By: Ellie Foster, Program Manager, MPH
I’ve always been a big breakfast gal. Give me a plate of pancakes, bacon and scrambled eggs anytime and I’ll be happy. The problem is, that kind of breakfast isn’t the healthiest start to the day and it also isn’t the most practical from a time standpoint.
Thus my boring and utilitarian work-week breakfasts. I usually find time for a bowl of cereal and maybe a piece of toast with peanut butter. Sometimes in the winter I have oatmeal. CRAZY! This boring routine was working ok for me until I found out I was pregnant. All of a sudden, my hunger levels reached new heights, yet my tolerance for certain foods plummeted. My routine breakfast of cereal and toast was only holding me over until I got to work at 8 am and then I was starving again. Not only that-I also struggled to find healthy snacks and meals. Things I used to enjoy like a salad at lunch time or yogurt for a mid-morning snack no longer were enough. I was afraid of falling in to a routine of binging on junk food just to satisfy my hunger. It was s important for me to get the nutrients I needed while giving my body the right amount of calories.

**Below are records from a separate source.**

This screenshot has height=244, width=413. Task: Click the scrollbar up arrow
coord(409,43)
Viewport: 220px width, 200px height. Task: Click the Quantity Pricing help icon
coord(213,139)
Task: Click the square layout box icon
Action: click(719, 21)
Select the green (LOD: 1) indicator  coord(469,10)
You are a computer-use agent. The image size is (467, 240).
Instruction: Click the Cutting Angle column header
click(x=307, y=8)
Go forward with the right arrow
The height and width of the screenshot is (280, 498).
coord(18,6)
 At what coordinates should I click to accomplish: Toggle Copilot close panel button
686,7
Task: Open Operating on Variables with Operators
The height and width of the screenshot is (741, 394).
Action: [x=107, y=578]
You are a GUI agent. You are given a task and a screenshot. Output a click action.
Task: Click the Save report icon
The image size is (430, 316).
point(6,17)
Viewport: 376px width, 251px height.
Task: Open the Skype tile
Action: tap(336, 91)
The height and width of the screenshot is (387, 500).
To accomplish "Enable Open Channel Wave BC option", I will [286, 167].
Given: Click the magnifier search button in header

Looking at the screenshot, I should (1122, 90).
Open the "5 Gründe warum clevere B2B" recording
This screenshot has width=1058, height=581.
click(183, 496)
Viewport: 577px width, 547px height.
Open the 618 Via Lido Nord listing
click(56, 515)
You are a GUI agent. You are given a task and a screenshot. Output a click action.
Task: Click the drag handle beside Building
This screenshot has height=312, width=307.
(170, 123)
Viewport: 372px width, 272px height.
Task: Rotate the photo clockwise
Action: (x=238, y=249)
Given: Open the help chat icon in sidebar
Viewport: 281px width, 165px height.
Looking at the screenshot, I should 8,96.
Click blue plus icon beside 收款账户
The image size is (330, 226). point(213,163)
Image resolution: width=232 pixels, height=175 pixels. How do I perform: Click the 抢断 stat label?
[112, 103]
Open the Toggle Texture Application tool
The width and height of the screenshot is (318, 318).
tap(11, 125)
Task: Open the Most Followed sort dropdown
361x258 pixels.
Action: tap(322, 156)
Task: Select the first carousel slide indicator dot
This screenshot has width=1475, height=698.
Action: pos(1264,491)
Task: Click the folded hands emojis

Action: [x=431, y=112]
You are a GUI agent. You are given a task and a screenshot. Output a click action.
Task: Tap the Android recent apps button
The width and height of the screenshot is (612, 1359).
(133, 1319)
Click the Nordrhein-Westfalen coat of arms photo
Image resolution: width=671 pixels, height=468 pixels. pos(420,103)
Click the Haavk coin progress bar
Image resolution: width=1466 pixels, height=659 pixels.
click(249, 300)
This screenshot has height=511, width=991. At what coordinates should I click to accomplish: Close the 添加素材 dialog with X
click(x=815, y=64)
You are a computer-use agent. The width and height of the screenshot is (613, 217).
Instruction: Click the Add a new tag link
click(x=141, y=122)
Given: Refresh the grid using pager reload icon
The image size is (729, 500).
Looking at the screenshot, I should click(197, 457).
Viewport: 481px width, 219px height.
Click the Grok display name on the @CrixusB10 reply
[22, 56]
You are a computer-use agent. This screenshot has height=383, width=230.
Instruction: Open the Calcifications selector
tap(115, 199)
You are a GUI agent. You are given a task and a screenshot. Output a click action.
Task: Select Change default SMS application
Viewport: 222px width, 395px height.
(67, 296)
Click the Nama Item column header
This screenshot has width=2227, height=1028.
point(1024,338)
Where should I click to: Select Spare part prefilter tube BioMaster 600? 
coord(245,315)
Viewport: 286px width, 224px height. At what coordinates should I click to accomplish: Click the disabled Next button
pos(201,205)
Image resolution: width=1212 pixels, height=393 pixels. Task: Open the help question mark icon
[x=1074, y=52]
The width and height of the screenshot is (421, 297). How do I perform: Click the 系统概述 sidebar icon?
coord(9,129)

After some googling, I decided to see whether a smoothie could be my solution. Now let me be clear, I have never really been a smoothie person. My blender rarely saw the light of day until about 8 months ago. My goal with this smoothie venture was to find a mix that helped me get the fruits and veggies I really needed while adding a few extra calories that could help keep me full. After some trial and error, I think I’ve landed on just the right mix. So without further ado, let me share with you my go-to smoothie recipe and some lessons learned along the way.
Smoothie Making Equipment
When I first learned about smoothies, I kept coming across people who were obsessed with their fancy and expensive blenders. While I wish I had the budget for one of those, I decided to just make do with my plain old 25 dollar blender. Could it blend finer or faster? Probably. But I didn’t need this smoothie to be perfect. I needed it to be quick and easy. So to you I say: “Save your money-any old blender will work.”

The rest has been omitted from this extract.